La mirada extraviada, el pelo más desaliñado que lo habitual, las manos en los bolsillos del pantalón con expresión de desaliento, su cuerpo ligeramente reclinado sobre una de las literas de la habitación convertida en cárcel en el cuartel de Matamoros, sobre las cuales cuelgan varias toallas descuidadamente, mientras que uno de los otros tres hombres mira despreocupadamente a la cámara y los restantes dos individuos platican entre sí. Todos de pie, por falta de sillas, y vestidos negligentemente.
El primero a la izquierda de la fotografía que se publicó en primera plana en los diarios matutinos del sábado anterior, es fiel reflejo del desánimo y la amargura, como si fuera un muchacho que en vano espera en una esquina de su barrio el encuentro con la novia que elude sus requiebros. Ya no es el hombre de porte altivo que con voz elocuentemente enronquecida enardecía a sus seguidores, o aquel gobernante que sin vacilaciones encaraba al poderoso capital.
Es el ciudadano privado de su libertad Alfonso Antonio Portillo Cabrera que fue Presidente Constitucional de la República, apoyado fervientemente por un elevado porcentaje de las clases populares que entregaron con su voto las esperanzas de un pueblo engañado cada cuatro años y que reincide sin recato el día de las elecciones, a sabiendas que volverá a ser defraudado.
Seguramente el entonces presidente Alfonso Portillo, cuando los solícitos miembros de su escolta le abrían las puertas y los aprovechados burócratas de escalas palaciegas lo halagaban, no se imaginó que seis o siete años más tarde estaría confinado en un pequeño cuarto despojado de mullida cama y de aparatos electrónicos, sin una botella de licor para ahogar sus penas, ni el hombro de un amigo ni las caricias de su pequeña hija y menos la remota posibilidad inmediata de ver madrugar al sol en el horizonte de una tibia playa.
No sé si usted, paciente lector, sintió alivio al ver en la fotografía la silueta semioculta y el difuso rostro del político que recibió y brindó honores, y ahora es acusado de cometer delitos. Posiblemente algunos estarán satisfechos que el ex mandatario le rinda cuentas a la justicia, y otros se refocilen al verlo abandonado y solitario, aunque comparta el techo con otras personas sindicadas de haber participado en un crimen que puso en vilo la precaria institucionalidad de este pequeño país atrapado por la ambición, la codicia y la afrenta de políticos inescrupulosos, ansiosos de codearse con los verdaderos dueños de esta nación que se mece entre la opulencia y la miseria.
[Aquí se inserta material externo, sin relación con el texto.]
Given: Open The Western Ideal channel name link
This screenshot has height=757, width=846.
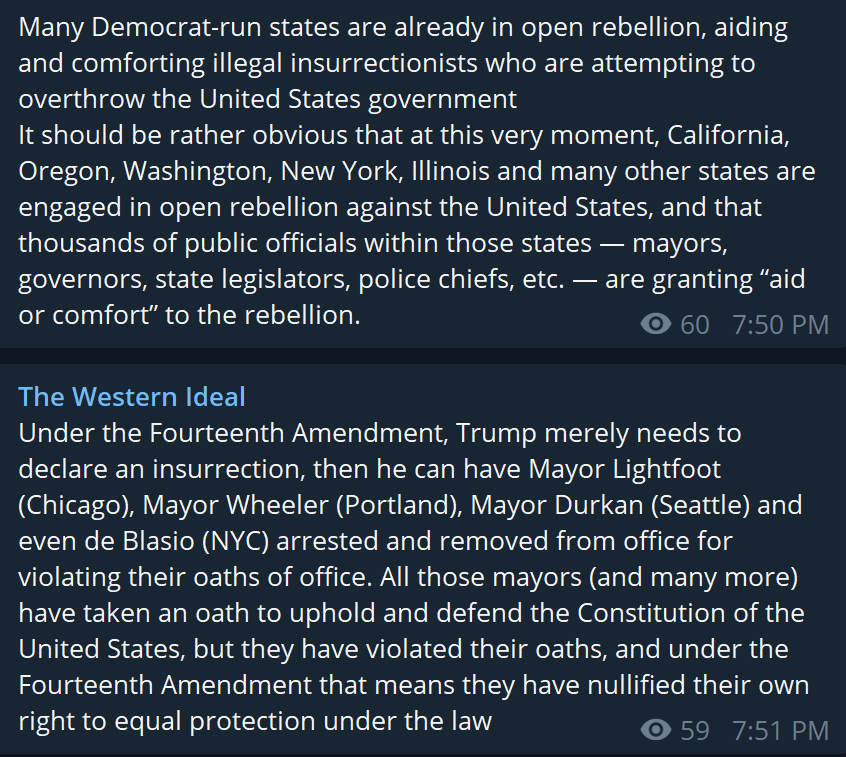Looking at the screenshot, I should click(132, 397).
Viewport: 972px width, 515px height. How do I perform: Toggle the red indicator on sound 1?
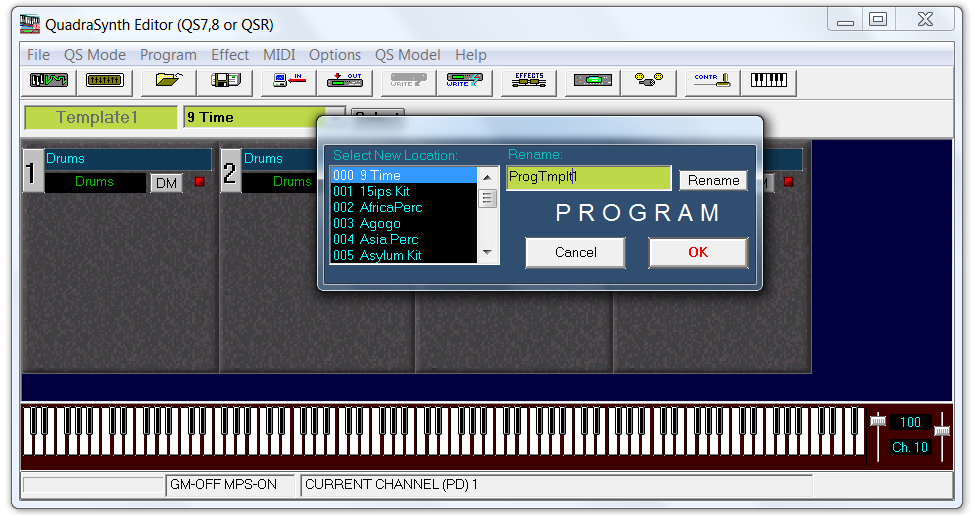click(x=199, y=182)

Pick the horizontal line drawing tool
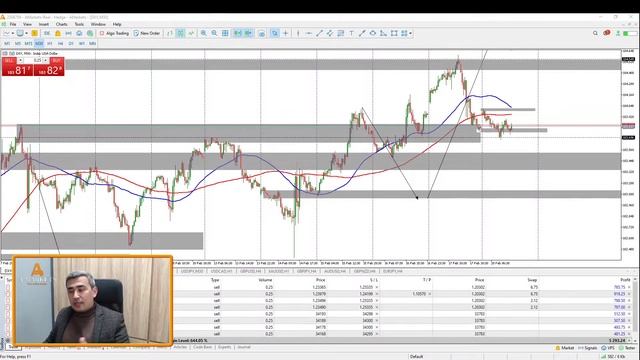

 Algunos más anhelan que su venganza se consuma y sonríen ante el taciturno gesto del ciudadano Alfonso Portillo. Yo no me cuento entre los primeros ni los últimos. Más bien siento una amarga tristeza que nubla mi vista, porque mis sentimientos se estremecen al observar que, sumido en sus recuerdos, un compatriota que fue Presidente de Guatemala se haya convertido en un número más de las estadísticas delincuenciales. ¡Cómo lo lamento!
Si por lo menos la fotografía sirviera de ejemplo a los actuales funcionarios de Estado.